start
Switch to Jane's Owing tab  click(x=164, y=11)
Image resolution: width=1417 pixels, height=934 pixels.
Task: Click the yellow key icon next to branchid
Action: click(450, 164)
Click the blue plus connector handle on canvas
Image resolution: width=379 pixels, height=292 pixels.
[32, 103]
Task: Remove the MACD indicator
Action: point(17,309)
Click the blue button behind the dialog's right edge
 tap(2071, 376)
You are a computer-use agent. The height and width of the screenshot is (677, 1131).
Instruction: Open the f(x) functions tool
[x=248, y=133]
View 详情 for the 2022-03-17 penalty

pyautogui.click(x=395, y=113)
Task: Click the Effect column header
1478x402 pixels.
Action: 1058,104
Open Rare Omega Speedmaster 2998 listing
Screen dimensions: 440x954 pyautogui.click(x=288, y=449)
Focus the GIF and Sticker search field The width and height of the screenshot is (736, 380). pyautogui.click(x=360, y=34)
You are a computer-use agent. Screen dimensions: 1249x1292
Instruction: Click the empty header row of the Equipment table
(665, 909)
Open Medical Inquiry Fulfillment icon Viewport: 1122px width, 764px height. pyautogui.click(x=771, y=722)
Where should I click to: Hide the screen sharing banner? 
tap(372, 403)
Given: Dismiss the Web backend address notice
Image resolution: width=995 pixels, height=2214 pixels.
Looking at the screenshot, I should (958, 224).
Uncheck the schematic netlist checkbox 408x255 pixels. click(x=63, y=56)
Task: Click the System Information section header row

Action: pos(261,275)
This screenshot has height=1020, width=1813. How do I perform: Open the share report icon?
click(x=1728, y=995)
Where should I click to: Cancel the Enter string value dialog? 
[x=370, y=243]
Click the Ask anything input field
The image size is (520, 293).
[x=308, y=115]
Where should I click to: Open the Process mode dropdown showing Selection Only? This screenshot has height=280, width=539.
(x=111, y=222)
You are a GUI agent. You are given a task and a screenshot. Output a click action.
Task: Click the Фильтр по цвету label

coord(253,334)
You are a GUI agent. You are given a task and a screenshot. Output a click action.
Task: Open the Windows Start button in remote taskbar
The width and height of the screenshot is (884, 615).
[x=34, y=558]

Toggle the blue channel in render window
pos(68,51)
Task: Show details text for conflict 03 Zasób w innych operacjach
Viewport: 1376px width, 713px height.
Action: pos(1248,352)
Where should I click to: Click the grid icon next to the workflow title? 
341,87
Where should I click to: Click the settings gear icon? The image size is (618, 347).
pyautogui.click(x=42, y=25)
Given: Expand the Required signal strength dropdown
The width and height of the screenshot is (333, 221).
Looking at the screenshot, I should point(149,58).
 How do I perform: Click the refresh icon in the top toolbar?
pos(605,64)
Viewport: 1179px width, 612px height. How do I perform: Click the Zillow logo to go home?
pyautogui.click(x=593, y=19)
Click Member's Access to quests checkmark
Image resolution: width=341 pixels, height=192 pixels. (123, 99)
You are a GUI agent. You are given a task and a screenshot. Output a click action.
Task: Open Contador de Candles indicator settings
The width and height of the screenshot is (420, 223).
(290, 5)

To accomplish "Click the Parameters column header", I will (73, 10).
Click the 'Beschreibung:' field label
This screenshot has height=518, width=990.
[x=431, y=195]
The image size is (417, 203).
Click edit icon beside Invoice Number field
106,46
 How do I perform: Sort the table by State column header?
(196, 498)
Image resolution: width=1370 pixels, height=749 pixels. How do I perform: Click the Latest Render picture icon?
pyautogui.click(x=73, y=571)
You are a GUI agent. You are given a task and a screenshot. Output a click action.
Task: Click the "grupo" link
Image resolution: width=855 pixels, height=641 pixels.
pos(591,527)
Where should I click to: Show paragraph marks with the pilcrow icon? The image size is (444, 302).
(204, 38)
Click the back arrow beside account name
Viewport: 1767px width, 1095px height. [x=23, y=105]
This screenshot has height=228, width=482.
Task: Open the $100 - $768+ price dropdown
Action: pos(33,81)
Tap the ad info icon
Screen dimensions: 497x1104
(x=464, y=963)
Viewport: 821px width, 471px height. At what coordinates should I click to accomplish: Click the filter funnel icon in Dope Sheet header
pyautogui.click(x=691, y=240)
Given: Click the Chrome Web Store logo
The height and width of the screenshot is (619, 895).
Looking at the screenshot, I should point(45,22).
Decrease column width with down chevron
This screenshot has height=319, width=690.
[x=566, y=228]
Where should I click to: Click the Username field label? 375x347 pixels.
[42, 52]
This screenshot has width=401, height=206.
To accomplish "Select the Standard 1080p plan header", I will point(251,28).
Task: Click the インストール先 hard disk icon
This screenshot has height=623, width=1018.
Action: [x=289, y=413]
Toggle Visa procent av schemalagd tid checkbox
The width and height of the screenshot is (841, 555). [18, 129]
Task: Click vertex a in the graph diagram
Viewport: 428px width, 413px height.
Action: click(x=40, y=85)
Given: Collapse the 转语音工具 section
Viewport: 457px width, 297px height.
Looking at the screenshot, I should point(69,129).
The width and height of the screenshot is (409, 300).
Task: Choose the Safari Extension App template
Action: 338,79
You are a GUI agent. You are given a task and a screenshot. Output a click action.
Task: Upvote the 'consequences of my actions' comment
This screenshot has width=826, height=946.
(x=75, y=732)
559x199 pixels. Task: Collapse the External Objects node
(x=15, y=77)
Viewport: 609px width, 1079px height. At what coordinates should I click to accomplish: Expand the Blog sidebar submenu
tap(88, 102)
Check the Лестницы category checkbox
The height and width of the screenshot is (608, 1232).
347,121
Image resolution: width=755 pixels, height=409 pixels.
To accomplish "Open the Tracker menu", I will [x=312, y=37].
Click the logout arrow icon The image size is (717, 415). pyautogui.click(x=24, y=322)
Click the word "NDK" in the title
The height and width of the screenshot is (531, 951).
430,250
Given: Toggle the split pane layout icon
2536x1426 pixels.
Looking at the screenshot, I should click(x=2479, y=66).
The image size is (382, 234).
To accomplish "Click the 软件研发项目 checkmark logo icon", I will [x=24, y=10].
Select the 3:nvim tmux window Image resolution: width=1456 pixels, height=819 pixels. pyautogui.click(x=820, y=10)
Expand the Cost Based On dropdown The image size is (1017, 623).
end
Return every line of the records that contains the word "indicator", and treat case as significant.

### The answer
Task: Remove the MACD indicator
Task: Open Contador de Candles indicator settings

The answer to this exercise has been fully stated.